In the practice of intensive care units there are many attempts to classify the degree of heaviness of the shock states and appreciate the prognostic value of different complexes of parameters. In this work we try to explore the prognostic value of several respiratory and metabolic parameters which are commonly used daily for estimation of the status of critically ill patients by means of logistic regression analysis.
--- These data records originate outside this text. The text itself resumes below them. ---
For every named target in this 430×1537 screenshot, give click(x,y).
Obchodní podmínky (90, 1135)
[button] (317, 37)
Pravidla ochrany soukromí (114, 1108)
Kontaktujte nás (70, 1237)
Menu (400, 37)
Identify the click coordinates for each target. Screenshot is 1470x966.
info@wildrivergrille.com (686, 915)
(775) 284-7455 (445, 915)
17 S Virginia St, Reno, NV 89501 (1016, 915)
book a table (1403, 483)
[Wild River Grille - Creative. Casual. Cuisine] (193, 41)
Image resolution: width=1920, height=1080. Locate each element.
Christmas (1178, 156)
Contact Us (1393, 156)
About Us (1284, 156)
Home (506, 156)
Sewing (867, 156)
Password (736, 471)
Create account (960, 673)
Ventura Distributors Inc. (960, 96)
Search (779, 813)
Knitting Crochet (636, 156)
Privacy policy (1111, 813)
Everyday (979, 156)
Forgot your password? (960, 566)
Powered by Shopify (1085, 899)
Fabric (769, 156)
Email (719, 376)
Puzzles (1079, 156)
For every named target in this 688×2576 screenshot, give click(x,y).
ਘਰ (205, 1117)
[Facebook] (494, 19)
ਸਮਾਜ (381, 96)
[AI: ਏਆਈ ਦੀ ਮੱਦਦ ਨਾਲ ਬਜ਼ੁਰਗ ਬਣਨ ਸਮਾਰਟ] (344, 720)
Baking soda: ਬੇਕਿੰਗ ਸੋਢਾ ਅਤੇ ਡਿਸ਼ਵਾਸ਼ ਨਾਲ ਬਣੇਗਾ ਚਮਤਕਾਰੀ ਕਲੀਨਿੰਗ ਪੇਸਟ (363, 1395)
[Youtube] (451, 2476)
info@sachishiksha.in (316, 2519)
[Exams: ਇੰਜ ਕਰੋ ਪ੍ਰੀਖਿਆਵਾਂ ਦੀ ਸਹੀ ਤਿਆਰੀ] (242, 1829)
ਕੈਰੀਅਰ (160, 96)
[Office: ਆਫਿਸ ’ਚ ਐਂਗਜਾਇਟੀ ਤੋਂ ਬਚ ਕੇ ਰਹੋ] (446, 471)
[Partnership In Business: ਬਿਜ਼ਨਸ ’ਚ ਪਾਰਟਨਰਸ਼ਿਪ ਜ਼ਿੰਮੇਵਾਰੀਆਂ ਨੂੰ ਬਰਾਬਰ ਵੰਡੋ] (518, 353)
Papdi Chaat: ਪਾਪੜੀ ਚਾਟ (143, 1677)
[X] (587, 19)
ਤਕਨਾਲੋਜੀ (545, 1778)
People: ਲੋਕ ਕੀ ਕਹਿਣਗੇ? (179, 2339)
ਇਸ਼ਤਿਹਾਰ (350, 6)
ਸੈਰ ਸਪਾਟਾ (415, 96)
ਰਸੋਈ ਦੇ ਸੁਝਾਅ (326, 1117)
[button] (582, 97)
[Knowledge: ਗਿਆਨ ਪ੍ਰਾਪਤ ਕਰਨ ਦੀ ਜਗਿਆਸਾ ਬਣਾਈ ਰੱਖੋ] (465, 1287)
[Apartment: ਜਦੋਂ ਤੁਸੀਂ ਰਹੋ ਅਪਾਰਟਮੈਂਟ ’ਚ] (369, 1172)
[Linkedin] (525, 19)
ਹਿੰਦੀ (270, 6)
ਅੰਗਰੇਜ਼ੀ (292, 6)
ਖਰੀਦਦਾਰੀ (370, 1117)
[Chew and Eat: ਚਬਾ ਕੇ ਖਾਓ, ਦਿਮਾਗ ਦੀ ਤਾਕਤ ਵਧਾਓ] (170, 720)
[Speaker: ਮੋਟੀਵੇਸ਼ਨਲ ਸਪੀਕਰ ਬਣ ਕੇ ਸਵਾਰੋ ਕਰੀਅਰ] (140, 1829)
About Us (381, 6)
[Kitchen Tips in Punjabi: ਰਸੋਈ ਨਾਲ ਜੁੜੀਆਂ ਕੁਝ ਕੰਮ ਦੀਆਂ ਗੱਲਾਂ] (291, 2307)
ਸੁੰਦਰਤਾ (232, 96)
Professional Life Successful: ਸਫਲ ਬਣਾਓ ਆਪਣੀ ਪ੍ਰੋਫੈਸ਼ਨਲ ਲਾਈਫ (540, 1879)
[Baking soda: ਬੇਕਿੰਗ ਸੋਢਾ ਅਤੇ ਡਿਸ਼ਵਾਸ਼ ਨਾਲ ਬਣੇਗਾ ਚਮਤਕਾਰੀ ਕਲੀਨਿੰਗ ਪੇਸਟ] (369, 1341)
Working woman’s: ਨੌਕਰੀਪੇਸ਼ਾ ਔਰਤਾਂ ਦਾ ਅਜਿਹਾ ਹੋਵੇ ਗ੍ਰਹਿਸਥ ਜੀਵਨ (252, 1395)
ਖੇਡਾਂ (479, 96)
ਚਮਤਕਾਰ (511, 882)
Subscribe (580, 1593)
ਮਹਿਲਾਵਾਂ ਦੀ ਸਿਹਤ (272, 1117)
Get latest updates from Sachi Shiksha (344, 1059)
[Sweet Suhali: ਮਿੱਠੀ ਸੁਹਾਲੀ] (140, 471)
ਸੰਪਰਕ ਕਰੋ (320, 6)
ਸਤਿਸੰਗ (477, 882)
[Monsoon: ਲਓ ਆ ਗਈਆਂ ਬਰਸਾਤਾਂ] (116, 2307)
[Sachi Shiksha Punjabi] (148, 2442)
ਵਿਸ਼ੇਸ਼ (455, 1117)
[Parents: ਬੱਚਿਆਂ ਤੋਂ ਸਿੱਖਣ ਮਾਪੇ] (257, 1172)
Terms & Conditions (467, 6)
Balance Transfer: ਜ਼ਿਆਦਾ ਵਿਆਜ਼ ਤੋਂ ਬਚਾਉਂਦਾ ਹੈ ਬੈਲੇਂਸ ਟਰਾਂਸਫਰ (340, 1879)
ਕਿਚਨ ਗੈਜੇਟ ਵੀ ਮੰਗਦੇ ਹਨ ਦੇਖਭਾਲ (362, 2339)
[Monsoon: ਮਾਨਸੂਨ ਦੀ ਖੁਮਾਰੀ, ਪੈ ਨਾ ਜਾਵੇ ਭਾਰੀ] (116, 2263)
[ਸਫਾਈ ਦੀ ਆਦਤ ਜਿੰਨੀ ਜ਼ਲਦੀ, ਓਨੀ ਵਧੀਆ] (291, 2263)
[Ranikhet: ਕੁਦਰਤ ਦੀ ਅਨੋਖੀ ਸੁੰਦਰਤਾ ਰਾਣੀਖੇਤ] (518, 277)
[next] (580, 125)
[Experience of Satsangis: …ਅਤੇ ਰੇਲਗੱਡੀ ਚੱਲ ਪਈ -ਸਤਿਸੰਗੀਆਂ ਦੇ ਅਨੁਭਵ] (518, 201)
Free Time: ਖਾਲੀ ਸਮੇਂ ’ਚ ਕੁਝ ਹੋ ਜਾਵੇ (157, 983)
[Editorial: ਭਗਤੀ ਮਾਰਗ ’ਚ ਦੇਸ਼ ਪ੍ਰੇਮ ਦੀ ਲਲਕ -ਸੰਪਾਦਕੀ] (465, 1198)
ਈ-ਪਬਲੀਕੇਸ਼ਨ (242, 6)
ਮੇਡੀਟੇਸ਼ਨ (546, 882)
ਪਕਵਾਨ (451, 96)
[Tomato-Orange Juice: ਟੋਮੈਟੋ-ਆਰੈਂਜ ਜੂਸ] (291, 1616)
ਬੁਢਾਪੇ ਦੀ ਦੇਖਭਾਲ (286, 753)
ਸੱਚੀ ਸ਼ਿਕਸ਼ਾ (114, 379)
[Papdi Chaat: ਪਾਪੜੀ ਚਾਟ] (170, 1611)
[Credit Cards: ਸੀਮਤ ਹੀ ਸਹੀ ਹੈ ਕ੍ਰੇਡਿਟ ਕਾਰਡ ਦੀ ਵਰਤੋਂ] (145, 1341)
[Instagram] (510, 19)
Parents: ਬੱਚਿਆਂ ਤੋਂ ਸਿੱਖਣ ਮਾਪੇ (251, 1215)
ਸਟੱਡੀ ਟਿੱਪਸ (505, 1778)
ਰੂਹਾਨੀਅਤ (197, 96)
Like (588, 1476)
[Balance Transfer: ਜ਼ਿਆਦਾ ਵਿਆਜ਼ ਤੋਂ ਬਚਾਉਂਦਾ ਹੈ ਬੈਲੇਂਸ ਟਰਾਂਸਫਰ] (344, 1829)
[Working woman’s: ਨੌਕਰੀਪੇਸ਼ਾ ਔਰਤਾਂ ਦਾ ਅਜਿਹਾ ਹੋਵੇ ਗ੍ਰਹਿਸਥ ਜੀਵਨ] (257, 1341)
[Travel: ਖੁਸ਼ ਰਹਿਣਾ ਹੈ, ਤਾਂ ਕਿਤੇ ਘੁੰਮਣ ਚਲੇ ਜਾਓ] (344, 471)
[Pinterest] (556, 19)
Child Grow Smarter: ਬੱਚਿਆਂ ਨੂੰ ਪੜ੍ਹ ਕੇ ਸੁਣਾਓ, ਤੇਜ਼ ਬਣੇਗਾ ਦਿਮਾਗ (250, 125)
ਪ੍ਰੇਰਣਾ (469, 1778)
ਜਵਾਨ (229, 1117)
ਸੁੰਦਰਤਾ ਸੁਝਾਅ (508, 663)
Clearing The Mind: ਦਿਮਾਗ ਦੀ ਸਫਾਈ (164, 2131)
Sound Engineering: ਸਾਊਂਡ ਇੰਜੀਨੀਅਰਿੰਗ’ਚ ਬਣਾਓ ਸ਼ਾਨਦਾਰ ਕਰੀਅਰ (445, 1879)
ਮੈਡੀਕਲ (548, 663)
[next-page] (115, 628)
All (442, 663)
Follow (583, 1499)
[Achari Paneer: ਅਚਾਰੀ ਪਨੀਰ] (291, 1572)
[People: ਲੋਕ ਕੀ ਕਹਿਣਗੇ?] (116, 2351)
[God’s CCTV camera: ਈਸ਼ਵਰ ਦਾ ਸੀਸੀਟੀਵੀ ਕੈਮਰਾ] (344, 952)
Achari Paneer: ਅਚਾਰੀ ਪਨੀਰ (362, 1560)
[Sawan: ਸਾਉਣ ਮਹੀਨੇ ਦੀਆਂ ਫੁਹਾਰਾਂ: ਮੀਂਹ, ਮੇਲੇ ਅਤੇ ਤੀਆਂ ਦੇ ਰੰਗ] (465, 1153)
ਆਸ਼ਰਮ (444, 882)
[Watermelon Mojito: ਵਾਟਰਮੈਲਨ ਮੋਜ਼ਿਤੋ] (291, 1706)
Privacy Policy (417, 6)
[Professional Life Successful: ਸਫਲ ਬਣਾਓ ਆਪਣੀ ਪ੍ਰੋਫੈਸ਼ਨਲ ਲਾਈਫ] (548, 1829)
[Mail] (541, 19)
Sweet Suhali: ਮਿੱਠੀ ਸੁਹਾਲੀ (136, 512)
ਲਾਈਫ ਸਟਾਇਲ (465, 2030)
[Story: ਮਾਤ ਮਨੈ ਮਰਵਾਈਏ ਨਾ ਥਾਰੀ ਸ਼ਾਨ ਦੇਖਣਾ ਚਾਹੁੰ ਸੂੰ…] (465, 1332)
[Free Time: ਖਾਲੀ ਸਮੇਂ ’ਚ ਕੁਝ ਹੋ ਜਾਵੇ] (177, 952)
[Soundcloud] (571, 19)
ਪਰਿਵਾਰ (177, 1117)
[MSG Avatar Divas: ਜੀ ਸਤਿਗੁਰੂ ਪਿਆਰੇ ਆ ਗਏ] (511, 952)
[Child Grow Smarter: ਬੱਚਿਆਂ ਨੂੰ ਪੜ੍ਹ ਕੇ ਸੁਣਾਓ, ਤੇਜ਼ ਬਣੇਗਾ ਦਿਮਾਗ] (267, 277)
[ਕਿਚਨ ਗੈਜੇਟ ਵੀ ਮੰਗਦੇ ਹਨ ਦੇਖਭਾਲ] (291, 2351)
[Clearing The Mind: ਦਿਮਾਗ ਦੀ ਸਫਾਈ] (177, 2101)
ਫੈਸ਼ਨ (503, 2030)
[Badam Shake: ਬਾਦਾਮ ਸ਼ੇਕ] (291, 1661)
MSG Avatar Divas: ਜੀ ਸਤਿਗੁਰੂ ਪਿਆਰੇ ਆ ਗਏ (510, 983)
In this investigstion we studied 215 critically ill patients treated in ICU divided into six groups (multiple trauma, sepsis, acute head injury, heavy burns and others). 111 are survivors and 101 ? nonsurvivors. By means of analysis of arterial blood were mesured or calculated the values of 21 acid-base, respiratory and metabolic parameters in admission of the patients, 3-4 days after and before discharge or death. The statistical analysis was performed by SPSS programme. By means of logistic regression analysis we found that for prognosis of greatest usefulness are the changes in values of blood lactate, extracellular base exsess, Pa/A O2 (arterio-alveolar ratio of O2) and pH. They give the distribution of prognostic factors for survivors and nonsurvivors in over than 75% of cases and we were able to obtain an equation for practical scoring guide system to evaluate the actual patient's status.
Estimation of this complex of parameters by means of logistic regression represents some additional possibility to appreciate the prognosis of the patients.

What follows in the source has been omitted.